First, let’s talk about grilling peaches. I had a little trouble halving my peaches the normal way (cutting them right down the middle and then removing the pit). So, I simply cut big pieces of peach from around the pit. You can cut your peaches whichever way you would like.

Turn your grill on medium. Let it heat up for a few minutes, and then grill the peaches cut-side-down for about 50 seconds. Press down gently for a few seconds to get those great grill marks. Flip them over, and cook the other side for a few more seconds. It’s easy as that! Plain grilled peaches are excellent with meat, in cocktails, and by themselves.

Now, for the recipes…

Our first variation on grilled peaches includes goat cheese and balsamic vinegar. With this recipe, you will sprinkle the peaches with salt and pepper, and drizzle with a little olive oil before grilling. Set the goat cheese out to come to room temperature before serving.
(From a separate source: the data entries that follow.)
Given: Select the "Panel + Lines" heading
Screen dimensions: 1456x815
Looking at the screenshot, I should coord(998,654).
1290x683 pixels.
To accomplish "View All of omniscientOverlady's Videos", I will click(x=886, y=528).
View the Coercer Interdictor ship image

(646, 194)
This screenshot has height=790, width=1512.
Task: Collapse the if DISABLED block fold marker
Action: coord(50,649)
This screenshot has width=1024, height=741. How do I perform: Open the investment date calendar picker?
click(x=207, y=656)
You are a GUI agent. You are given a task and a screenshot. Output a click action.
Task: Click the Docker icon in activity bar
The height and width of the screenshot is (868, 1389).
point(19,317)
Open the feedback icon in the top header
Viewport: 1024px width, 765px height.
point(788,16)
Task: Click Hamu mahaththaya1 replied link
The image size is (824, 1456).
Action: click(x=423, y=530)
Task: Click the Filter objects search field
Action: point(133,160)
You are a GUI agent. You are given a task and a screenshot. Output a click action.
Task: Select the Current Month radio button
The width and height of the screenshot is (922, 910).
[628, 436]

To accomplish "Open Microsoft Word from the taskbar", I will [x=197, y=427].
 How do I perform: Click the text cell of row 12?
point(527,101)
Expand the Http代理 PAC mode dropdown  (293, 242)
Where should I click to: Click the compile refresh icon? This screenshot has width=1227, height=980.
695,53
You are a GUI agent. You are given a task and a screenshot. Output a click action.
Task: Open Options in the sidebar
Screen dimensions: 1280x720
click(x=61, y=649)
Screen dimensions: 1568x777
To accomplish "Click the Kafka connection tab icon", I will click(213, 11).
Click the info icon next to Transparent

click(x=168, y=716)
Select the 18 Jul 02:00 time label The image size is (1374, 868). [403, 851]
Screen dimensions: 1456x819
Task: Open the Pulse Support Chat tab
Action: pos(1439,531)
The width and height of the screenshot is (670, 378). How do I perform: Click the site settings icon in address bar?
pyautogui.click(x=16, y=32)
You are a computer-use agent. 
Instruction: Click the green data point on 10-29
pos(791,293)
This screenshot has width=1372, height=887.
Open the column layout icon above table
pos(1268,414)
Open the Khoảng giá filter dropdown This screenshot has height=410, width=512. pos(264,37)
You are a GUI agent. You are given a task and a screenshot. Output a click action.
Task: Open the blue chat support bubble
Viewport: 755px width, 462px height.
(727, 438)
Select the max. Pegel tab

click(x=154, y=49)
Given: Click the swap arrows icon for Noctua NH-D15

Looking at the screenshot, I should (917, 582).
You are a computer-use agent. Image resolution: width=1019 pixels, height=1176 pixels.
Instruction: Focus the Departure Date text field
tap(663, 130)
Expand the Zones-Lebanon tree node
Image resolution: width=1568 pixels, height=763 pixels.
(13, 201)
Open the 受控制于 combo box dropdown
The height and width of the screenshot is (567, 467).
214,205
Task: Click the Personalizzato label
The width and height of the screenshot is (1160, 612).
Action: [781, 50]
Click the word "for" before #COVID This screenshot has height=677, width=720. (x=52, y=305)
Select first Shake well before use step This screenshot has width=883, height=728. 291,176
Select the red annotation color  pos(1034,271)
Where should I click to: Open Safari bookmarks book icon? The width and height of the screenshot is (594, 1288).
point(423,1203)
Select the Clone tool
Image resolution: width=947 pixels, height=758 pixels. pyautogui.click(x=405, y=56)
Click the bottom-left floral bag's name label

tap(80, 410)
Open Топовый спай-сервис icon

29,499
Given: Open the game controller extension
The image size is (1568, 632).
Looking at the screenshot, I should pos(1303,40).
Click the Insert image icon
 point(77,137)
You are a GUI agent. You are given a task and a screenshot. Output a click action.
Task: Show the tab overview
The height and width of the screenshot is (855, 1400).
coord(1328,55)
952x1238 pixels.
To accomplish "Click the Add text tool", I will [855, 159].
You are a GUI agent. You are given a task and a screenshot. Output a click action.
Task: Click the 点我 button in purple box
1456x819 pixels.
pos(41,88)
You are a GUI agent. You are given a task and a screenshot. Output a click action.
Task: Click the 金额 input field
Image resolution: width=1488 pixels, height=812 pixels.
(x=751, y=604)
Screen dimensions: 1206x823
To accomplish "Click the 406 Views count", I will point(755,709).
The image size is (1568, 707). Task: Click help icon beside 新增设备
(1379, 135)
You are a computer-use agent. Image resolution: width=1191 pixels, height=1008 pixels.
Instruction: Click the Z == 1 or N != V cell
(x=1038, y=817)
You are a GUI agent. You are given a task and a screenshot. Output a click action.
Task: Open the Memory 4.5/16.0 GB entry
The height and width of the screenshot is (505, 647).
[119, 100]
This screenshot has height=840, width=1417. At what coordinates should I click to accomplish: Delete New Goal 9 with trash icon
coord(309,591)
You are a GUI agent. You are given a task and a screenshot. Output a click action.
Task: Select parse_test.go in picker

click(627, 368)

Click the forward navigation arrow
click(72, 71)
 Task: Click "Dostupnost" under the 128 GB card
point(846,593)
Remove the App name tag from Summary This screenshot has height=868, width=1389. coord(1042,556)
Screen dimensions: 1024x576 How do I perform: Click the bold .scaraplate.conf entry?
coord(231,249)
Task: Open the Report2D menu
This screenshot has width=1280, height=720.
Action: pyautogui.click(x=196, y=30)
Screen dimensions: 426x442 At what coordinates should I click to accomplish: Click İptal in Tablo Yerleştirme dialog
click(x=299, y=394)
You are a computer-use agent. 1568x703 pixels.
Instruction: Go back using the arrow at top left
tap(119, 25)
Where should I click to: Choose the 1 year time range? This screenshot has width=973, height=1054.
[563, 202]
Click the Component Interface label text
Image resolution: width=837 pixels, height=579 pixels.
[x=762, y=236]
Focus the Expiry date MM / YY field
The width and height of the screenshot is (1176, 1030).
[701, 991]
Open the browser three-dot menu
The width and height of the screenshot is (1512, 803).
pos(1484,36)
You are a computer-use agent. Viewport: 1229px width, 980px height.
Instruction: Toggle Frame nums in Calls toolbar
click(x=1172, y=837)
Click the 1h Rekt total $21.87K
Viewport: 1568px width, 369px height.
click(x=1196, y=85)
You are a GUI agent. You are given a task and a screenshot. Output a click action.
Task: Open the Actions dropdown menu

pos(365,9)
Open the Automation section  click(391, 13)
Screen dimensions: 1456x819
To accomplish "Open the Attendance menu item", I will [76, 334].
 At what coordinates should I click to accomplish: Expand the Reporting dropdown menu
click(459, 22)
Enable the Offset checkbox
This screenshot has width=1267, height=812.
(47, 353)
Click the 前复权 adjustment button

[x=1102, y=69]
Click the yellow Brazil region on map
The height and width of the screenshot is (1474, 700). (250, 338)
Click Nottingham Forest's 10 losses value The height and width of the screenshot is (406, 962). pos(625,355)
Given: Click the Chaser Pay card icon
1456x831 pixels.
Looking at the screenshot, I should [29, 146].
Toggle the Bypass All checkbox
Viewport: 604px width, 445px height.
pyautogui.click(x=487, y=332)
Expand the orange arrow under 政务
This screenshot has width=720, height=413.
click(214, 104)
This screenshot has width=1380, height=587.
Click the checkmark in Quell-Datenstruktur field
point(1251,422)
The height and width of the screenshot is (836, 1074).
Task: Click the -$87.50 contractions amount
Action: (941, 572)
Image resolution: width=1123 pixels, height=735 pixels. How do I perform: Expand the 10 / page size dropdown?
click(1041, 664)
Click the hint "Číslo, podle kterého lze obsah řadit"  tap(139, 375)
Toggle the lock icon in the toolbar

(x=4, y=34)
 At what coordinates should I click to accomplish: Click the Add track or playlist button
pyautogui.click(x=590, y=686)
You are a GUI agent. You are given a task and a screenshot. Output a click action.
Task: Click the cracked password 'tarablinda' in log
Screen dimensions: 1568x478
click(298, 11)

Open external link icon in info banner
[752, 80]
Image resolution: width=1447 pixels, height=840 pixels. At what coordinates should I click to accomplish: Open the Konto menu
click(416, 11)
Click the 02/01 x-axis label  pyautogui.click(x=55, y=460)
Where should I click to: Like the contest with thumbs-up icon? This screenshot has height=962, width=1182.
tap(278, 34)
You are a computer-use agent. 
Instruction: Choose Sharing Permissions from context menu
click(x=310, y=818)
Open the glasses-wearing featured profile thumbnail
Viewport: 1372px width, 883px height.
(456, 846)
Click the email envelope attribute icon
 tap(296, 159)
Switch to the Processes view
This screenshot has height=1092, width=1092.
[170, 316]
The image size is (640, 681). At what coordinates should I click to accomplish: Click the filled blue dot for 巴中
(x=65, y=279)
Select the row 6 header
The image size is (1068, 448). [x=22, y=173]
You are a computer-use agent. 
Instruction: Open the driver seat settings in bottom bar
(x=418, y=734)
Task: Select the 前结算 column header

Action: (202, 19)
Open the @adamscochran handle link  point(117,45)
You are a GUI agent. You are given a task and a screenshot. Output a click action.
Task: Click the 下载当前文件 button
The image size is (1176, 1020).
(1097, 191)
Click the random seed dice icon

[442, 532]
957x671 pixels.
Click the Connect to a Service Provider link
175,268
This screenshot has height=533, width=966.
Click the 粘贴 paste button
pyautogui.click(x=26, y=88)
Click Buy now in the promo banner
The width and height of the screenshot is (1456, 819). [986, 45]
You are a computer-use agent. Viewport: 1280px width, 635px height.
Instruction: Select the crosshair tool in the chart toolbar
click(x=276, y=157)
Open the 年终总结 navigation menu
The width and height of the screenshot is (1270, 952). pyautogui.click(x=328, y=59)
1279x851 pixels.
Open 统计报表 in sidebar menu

Once the peaches are grilled, pour over a little balsamic vinegar. We chose to garnish with fresh rosemary, which adds a LOT to the overall flavor.

Next, we have grilled peaches with goat cheese and honey. This is the simplest of the three—just serve the plain grilled peaches with a little of the room temperature goat cheese and drizzle with honey! Fresh basil takes it to the next level.

Lastly, the sweetest of the three—grilled peaches with cinnamon butter and creme anglaise. Make your creme anglaise by simply setting out some vanilla bean ice cream and allowing it to melt. The dish is best served when the melted ice cream is still a bit on the cold side.

Toast a tablespoon of pine nuts in a dry skillet until golden brown and fragrant.

Melt a couple of tablespoons of butter, then mix in a little cinnamon. Turn the peaches around in this a few times before grilling. If there is any left over, baste the peaches with it as they cook.

Set the peaches atop a little pool of the creme anglaise. Top with pine nuts and fresh mint for the perfect meal ender.